Sunday, May 6, 2012

Family: Chaper XX- The End of One Story, but the Beginning of Another



     After my trip to New York City I perceive a definitive change in our marriage. At first I shrug it off, because I am quite stupid, but after a few days, it is clear that the relationship has changed. We have angry sex. I can’t say that I don’t like it, but it’s obvious that she does not.

     It is a clear and sunny April afternoon. I return from our long separation and write a breathtaking romantic letter. It’s pretty good really. It would have worked on me anyways. Touching in all the right places. This will fix everything, I think to myself.

     I offer to run out for sandwiches, ever the dedicated father and husband. Upon my return, I notice that my letter is unfolded. She has read it! I offer the daughter her meatball sub, which she accepts graciously. My wife is unusually quiet. Like creepy quiet. Normally she would be criticizing me about towels or the way I drive too fast right now.

     “Would you like to go out on the porch and talk?” I ask. She nods.

     While she eats her eyes tear. This can’t be right, I think. I am a genius. I can fix everything. Women too.

     “What’s the matter?” I ask, ignorant in seven ways. The air is rich with the smell of freshly cut grass. One might say its impossibly beautiful.

     She looks me in the eye.

     “I am not in love with you anymore,” she admits. “I want out. I want the divorce.”

     There is a sudden stillness. My body weighs a thousand pounds.

    “What.” I say…. But I realize that it is not a question.

     I can actually hear the sound of my own heart breaking. It sounds like two cinder clocks cracking, miles underwater. Only fish will hear this sound.

     “What.” I say again. Overhead birds soar past; I can see the earth turning on its axis.

    “Please don’t make me say these words again,” she begs, “I don’t want to hurt you anymore.” As if such a thing was possible.

     I stand up suddenly and the world lurches beneath my feet.

     “So, then…. This is it.” I am out of options, something I have never experienced before.

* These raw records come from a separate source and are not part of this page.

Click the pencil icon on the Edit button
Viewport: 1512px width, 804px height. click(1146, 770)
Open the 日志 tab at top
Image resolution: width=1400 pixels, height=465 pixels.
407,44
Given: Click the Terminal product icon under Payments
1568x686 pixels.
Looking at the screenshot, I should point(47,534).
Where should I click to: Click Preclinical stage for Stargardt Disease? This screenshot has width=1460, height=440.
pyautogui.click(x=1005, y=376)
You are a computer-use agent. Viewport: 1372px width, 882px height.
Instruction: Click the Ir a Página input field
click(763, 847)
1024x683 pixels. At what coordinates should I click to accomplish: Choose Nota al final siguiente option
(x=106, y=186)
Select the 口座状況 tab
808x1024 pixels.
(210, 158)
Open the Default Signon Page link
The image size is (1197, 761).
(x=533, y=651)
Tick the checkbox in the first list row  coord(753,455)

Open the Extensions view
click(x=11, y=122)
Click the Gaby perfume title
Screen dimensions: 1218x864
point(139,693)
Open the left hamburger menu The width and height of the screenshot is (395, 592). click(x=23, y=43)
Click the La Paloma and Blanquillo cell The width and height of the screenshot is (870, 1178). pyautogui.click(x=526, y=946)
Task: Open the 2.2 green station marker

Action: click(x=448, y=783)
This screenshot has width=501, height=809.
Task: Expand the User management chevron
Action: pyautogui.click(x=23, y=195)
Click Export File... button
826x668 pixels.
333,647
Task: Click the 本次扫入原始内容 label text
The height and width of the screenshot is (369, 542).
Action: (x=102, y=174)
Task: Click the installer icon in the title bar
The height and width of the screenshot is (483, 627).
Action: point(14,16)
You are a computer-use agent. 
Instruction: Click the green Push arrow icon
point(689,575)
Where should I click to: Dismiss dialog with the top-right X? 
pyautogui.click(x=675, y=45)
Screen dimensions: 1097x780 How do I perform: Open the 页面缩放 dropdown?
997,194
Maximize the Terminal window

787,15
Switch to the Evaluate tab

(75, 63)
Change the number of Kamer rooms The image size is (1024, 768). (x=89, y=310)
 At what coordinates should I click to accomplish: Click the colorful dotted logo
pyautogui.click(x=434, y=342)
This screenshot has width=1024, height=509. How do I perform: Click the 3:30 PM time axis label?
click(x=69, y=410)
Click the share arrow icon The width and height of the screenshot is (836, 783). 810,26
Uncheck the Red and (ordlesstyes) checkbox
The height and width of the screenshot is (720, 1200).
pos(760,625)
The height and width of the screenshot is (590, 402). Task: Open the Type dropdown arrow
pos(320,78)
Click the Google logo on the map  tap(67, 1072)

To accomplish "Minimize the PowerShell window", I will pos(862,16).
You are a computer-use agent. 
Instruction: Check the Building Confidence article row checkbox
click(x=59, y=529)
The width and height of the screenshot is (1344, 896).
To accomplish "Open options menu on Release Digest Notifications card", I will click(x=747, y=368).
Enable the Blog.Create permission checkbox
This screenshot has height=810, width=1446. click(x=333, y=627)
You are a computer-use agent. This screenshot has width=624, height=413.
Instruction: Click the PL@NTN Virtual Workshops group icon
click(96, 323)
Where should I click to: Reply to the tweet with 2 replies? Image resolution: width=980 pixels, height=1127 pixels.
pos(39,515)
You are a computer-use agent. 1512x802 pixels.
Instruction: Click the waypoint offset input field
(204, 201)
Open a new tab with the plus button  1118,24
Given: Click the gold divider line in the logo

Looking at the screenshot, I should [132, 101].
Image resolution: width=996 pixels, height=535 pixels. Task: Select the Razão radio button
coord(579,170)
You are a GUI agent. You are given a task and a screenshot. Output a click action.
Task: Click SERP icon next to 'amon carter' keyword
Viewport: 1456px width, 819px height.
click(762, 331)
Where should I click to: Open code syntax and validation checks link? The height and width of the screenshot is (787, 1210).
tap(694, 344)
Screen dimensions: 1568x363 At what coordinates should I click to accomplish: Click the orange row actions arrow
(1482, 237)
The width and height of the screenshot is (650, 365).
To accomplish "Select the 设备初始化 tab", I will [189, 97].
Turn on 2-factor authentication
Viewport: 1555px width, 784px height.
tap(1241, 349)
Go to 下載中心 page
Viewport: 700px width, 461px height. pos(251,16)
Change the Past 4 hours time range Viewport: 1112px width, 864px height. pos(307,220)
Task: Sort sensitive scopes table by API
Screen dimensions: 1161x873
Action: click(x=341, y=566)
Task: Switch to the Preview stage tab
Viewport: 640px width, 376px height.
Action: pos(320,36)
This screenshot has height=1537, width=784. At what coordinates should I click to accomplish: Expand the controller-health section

I walk to my bedroom. My daughter sits on the edge of the bed, her eyes haunted, she knows. Only days ago I promised I could make this work out. Now I am only another man to break a promise. I know one day she will adjust to this feeling…. But I wish I had not introduced it to her. She looks up at me, unbelieving.

     “I’m sorry honey….” I begin, “I couldn’t fix it.” She erupts into a cacophony of tears. I hold her so tight that I can actually feel the air escape her lungs. Natalie stands in the doorway, watching the crying child. Natalie does nothing. Years of male inattentiveness has transformed her heart into a black void encased in ice.

     “You’re sure?” I ask, mostly out of desperation. “Not even one counseling?”

     “That’s it! She screams. “Manipulate me with a crying child!” As if I had made a child cry myself. The monumental selfishness of women is apparent to me in a flash. I reach for my suitcase. We are done here.

     I reach for the doorknob. It’s slick in my hands. I have all the wrong clothes, the wrong toiletries but I cannot stop. My head is pounding.

     II toss my gear into the convertible. I turn the key and the Toyota roars to life. I tur n on Lit, on of the most underrated bands of all time. It’s like, super loud. I sit for maybe five seconds, thinking about where I might go.

     “Far”, I decide. I peel out in an acrid fume of burning rubber. I think of the home we built, the life we shared, the trips we took, the daughter we raised, the vows we took. Suddenly its all meaningless to me.

     For a second I almost look back, but then I change my mind.              

     I stand in the airport. My plane is arriving, her silver skin shimmers in the may afternoon sun. I take my seat, wordlessly, moving slow and steady, a zombie among the living. I look out the window. Everything retreats; a matchbook town recedes into thedistance and out of this story. A beautiful stewardess approaches me.

     She asks me if I would like anything, and I answer, for the first time in years with honesty, that No. I do not want anything.